病室で
ようやく涼しくなってきた10月。ちらほら葉っぱが紅葉し始めてきていた。この前まで暑かったのが嘘みたいだ。
職場のみんなには悪いが俺はこの頃定時で帰るようになっていた。それと同時に俺に一つの習慣ができた。それは毎日病院へ行くことだった。もちろん空に会いに行くためだ。
「よっ」
空の病室は相変わらず個室だ。
「いらっしゃい」
空は俺を見るなり笑顔になる。この笑顔を見れるなら毎日来るのも苦痛にならんよ。
救急搬送されたあの日から一度も退院していない。どうやら脳の腫瘍がよくないらしい。医者の話は聞いたのだが難しすぎてよくわからなかった。バカにもわかるぐらい簡単に教えてほしいものだ。
空自身も今までの記憶があったり無かったりしている。記憶があるときは今みたいにニコニコしているが、無い時は表情が驚くほど暗くなる。見てるこっちも暗くなるぐらいにだ。今日は記憶があるみたいだ。
「お土産ないの?」
「ねえよ」
「ケチ」
毎日毎日お土産買ってこれるわけないだろ。たまに買って来るだけでもありがたいと思いなさい。
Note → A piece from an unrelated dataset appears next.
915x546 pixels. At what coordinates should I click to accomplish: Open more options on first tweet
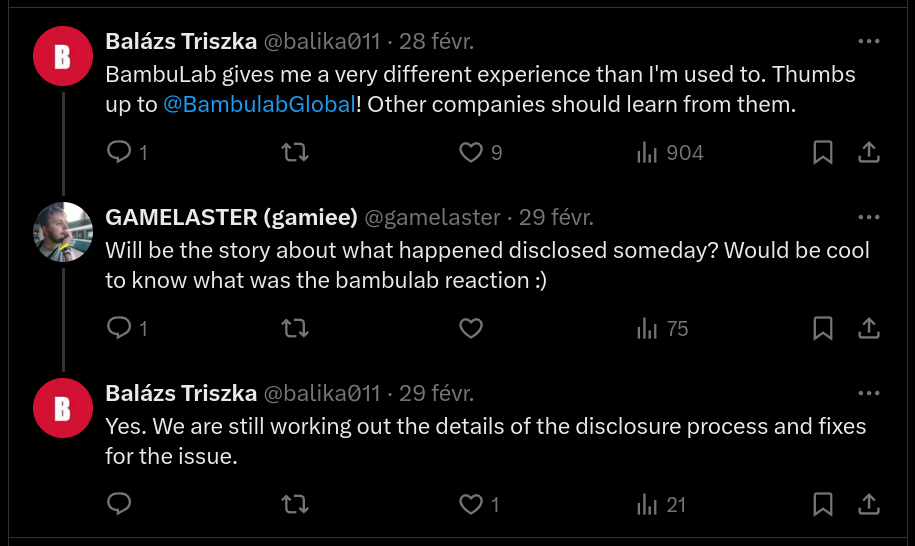pos(869,42)
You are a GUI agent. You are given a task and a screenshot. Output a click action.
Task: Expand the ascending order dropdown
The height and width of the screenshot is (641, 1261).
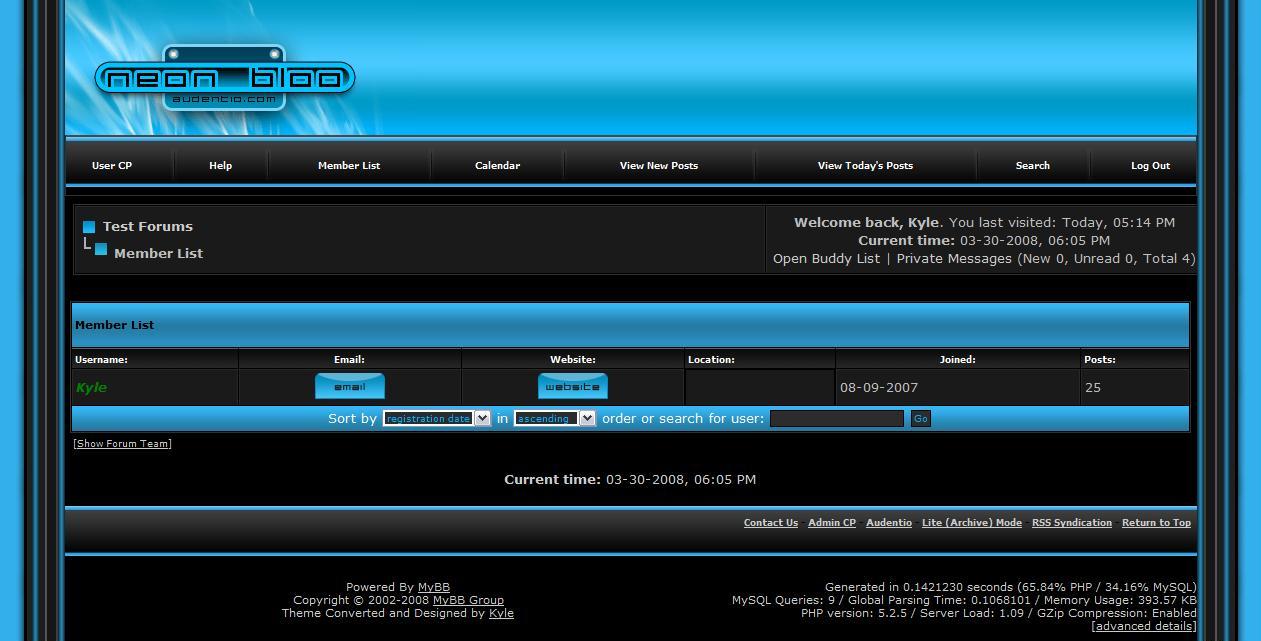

ふくれたように頬を膨らませるが、いつものことだ。気にすることでもあるまい。俺もいつもの対応通りその膨らんだ頬をつつく。
「どうだなんか具合悪いとかないか?」
「んー、たぶん大丈夫」
「たぶんってなんだよ」
「ちょっと頭痛いし、咳も出てた。たぶん風邪だと思う。遼来たから治ったけど」
「それはよろしゅうございましたな」
何の変哲もない会話をする。だが、こんな会話が楽しく思える。というか、空と二人でいる時間が楽しい。俺は空の事が好きなんだろうな。
会話が無くなり、しばらく沈黙が続くと空が外を見始めた。
「どうした?」
「うん、星みたいなって思ったんだけど、出てないね」
こんな所でも一応東京だ。夜は明るくて星なんてほとんど見えない。俺も星なんて久しく見てないかもしれん。
「今度プラネタリウムでも行ってみるか?」
「うん!デートで行こうね!」
「ああ、そうだな」
微笑みかけると、空の顔が赤くなってきた。今の何に恥ずかしがる要素があったんだ。
空は何やら一人でブツブツ言っている。よく聞いてみると
「デ、デート?私が、遼と?」
と言っていた。
まさか自分で言ったデートと言う単語に恥ずかしがっているのか? よくわからん奴だ。
時計を見てみるとそろそろ面会時間終了時刻に近づいていた。今日は来るのが遅くなったからな。ここに少ししかいれなかった。
ここにいたいという気持ちを押し殺して、立ち上がる。
「んじゃ、そろそろ帰るよ」
「うん、わかった。明日も来てくれるよね?」
「もちろんだ」
頭をやさしく撫でてやり、空の病室を後にした。